##### Text extract #####
On laziness, I only mean that the language feature isn't important. You can
certainly represent infinite data using laziness (and you must represent it as
some form of codata, such as a function), but it's not really the crucial
thing here.

Here's a simpler version of seemingly impossible programs, which is better for
explaining what I mean: Instead of bit streams, use conatural numbers, i.e.
the natural numbers + infinity. You can define these in various ways (e.g.
monotonic bit streams), but we'll use a regular Haskell type:

    
    
      > data Conat = Z | S Conat
    

Ignoring bottoms (which we won't permit), this has all the natural numbers as
inhabitants, but it also has infinity:

    
    
      > inf :: Conat
      > inf = S inf
    

Note that, if I give you a conatural, all you can do with it is peel off
successors; you can't distinguish infinity from "a really big number",
extensionally.

A predicate on conaturals is a total function that takes a conatural and
returns a boolean. As in the bit stream case, totality is a very strong
requirement. For example, "is n even" isn't a valid predicate, because the way
to check for evenness is to peel off pairs of successors until you reach
either 0 or 1, but that doesn't halt on infinity. In particular, to be total,
every predicate must give up eventually: After seeing k successors (for some
unknown k), it has to give up and return true or false. If there was no such
k, the predicate wouldn't terminate on infinity.

Now you can ask: Given a predicate, how can I decide whether there's any input
that it holds for? And this is "seemingly impossible": You can test the
predicate on infinity, and, say, on every finite number up to some N, but that
doesn't give you any guarantee about the numbers you haven't tested. If all
you can do is query p with any finite set of Conats -- even interactively,
deciding what to ask it based on its previous responses! -- you don't get
enough information to decide if the predicate is satisfiable.

The trick is to construct a special conatural which is defined in terms of p
itself. If you think of this more imperatively, you can imagine a program that
queries the predicate about increasingly larger natural numbers -- 0, 1, 2, 3,
... -- and prints out an "S" each time the predicate returns false, and a "Z"
##### Material #####
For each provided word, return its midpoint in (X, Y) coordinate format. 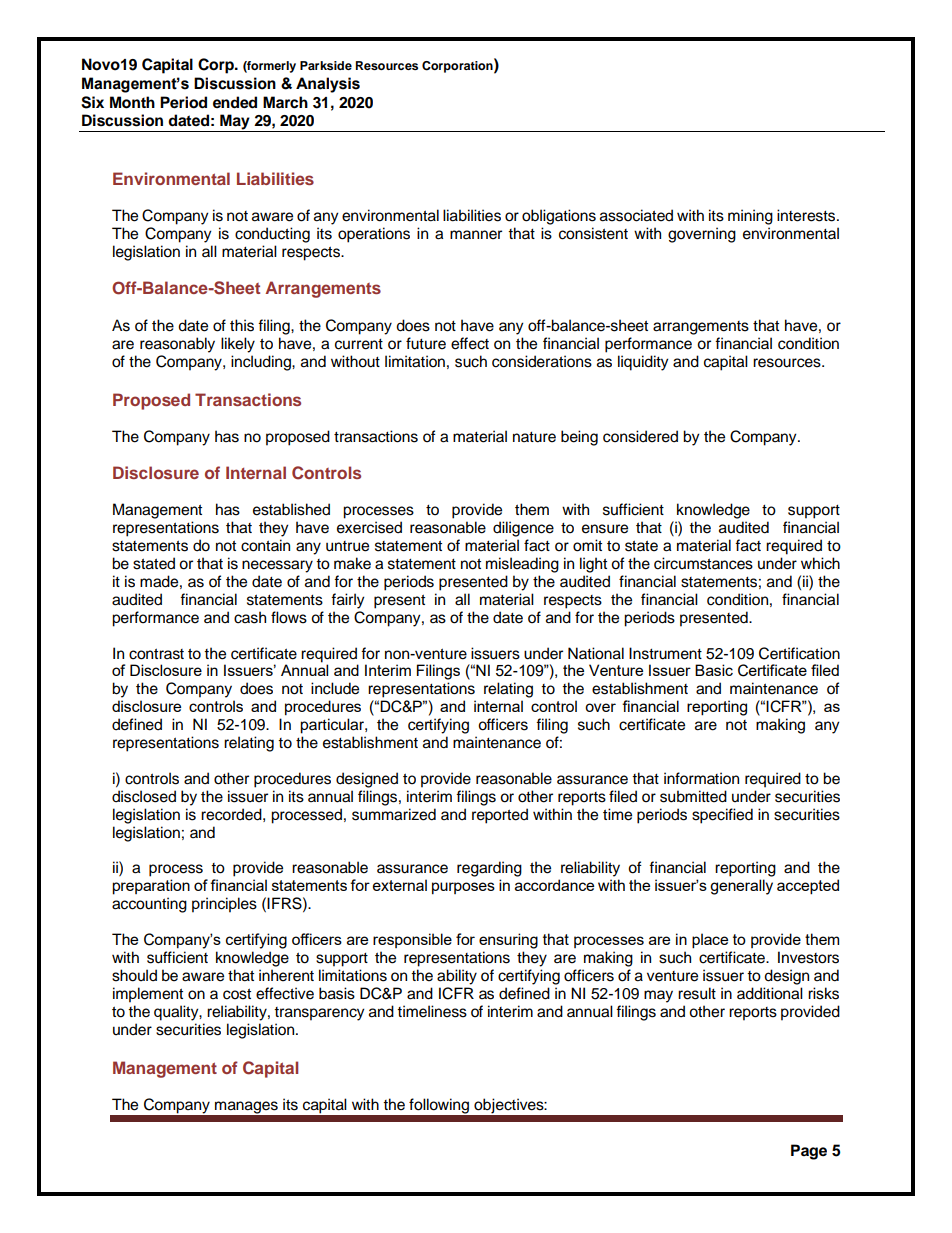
#####
▸ **Given request 1**:
Translate this sentence from the post on conatural numbers into Spanish: "A predicate on conaturals is a total function that takes a conatural and returns a boolean."
▸ **Given request 2**:
Carry on the post on conatural numbers from its final line.
The listing has nothing to do with the post on conatural numbers.

▸ **Expected output 1**:
Un predicado sobre conaturales es una función total que toma un conatural y devuelve un booleano.

▸ **Expected output 2**:
when the predicate returns true. If the predicate is false for all inputs, it
prints out "S"s forever -- but that's still a valid (productive) conatural
number.

This conatural is -- by construction -- the smallest input that satisfies p,
if there is one, and infinity if there isn't. Now you can apply p to this
number, and, if there's any input that satisfies p, p will return true.

The point I was making above is that it's crucial for this conatural to be
able to call p. It doesn't introspect p, in the sense of being able to access
its source code, but it's not independent either. And, although laziness
expresses this elegantly, I wouldn't really say it's the core of the trick
here. You could express the same thing using Turing machines that write out
"S"s to their output tape, for example (as long as you don't require them to
terminate overall, only to be productive). You do need to guarantee that the
"conatural" Turing machine that you give to p has access to p (either by
embedding its source code or by being able to call it as an oracle).

Here's the implementation in Haskell (which is simpler than the bit stream
case given in the article, and doesn't need mutual recursion):

    
    
      > -- find p returns a conatural that satisfies p, if one exists.
      > -- (If one doesn't exist, it returns infinity.)
      > find :: (Conat -> Bool) -> Conat
      > find p = if p Z then Z else S (find (p . S))
    
      > -- Does any conatural satisfy the predicate?
      > exists :: (Conat -> Bool) -> Bool
      > exists p = p (find p)

------
amicin
I took Martin Escardo’s course on functional programming at university.
Nothing but positive things to say about the man. A fantastic teacher with a
real care for his students.

Makes me happy to see him on HN.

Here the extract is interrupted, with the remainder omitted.